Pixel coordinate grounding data
:::

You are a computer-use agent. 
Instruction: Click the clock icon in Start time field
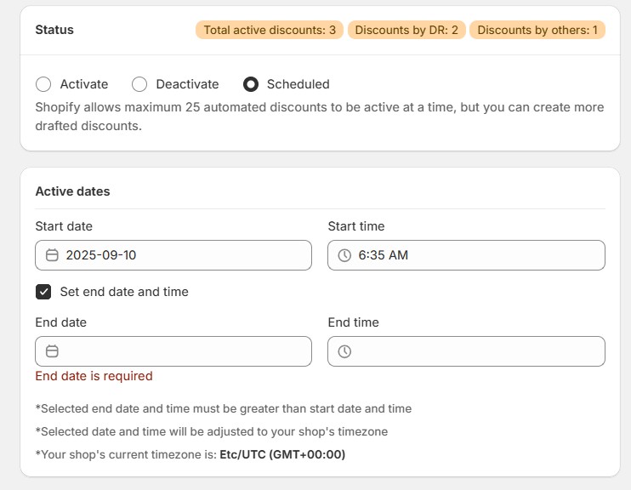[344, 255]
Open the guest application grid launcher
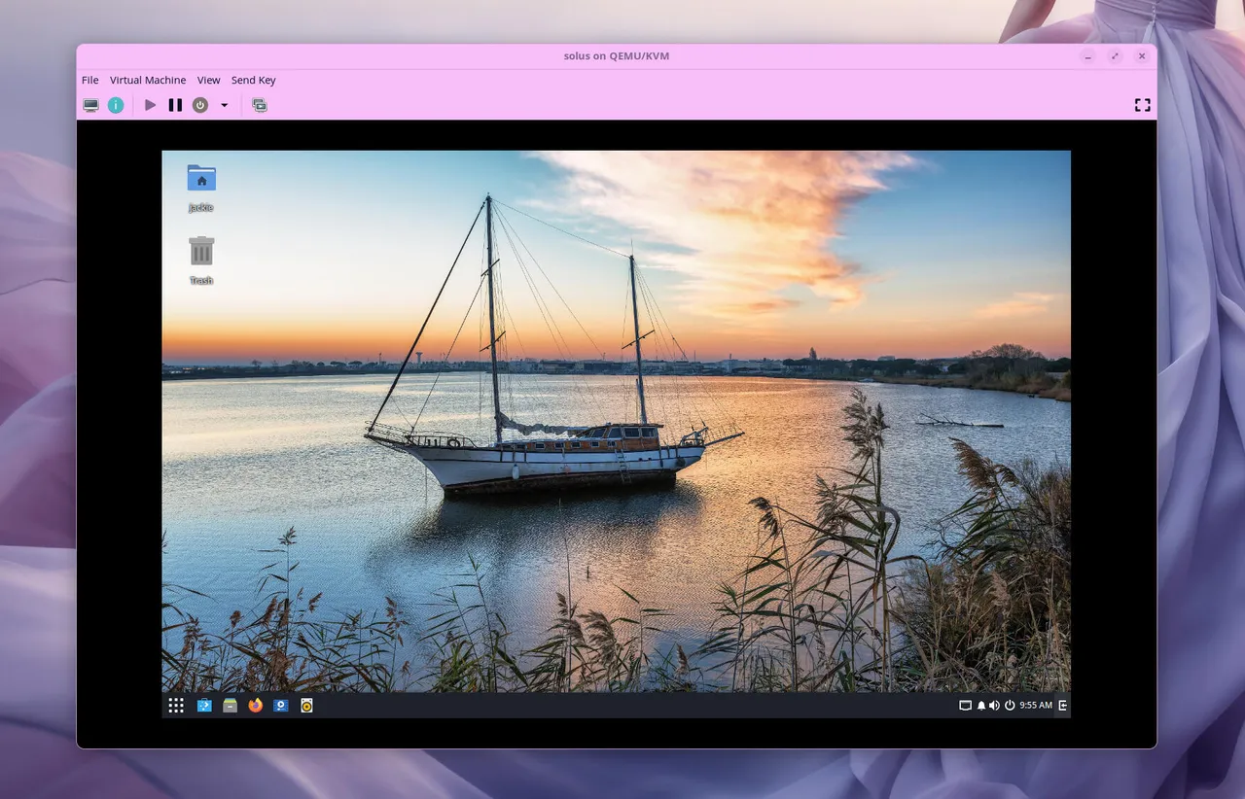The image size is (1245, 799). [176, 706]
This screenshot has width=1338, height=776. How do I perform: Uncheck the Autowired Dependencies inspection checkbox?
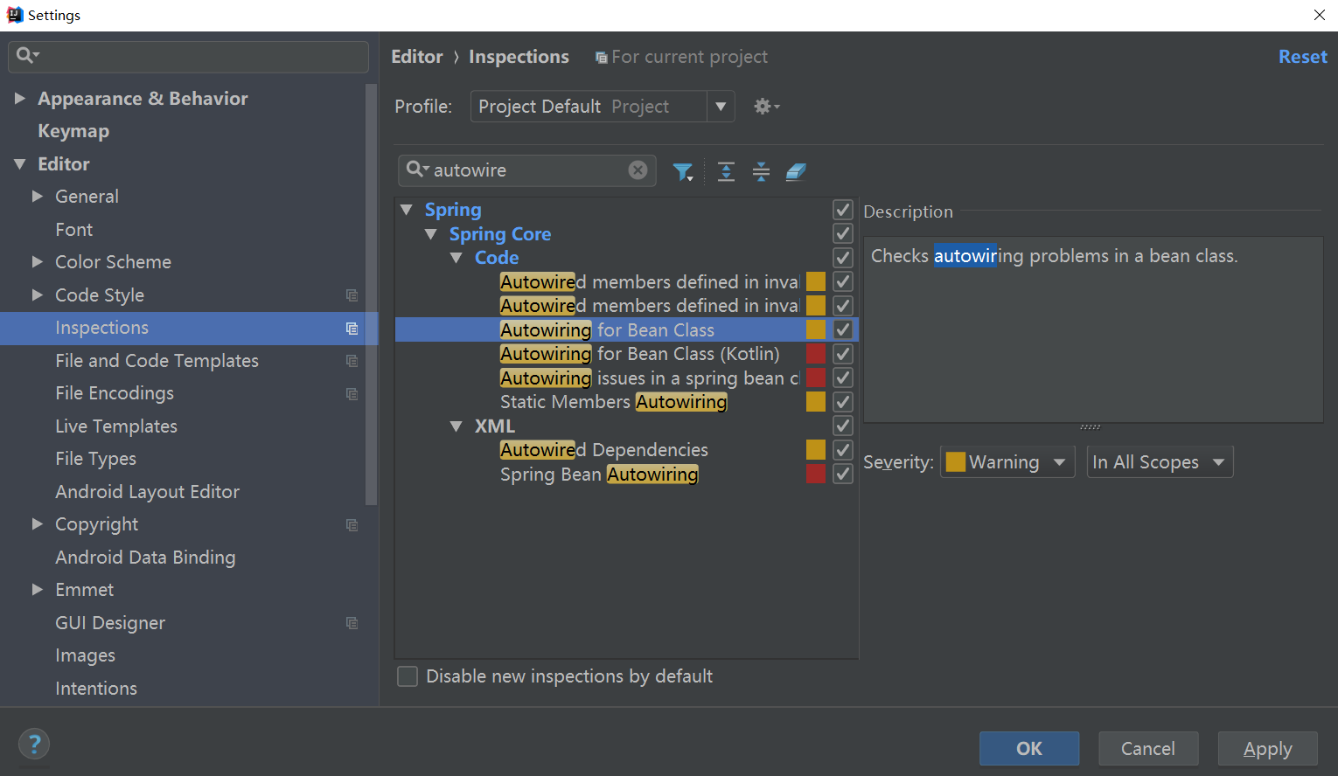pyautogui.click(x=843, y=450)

:::

REQUIRED ACTION –
Output all the entries exactly, minus any pictures.

RESPONSE FOR THIS EXERCISE –
You are a computer-use agent. 
Instruction: Click the clock icon in Start time field
[344, 255]
Open the guest application grid launcher
The image size is (1245, 799). [176, 706]
This screenshot has width=1338, height=776. How do I perform: Uncheck the Autowired Dependencies inspection checkbox?
pyautogui.click(x=843, y=450)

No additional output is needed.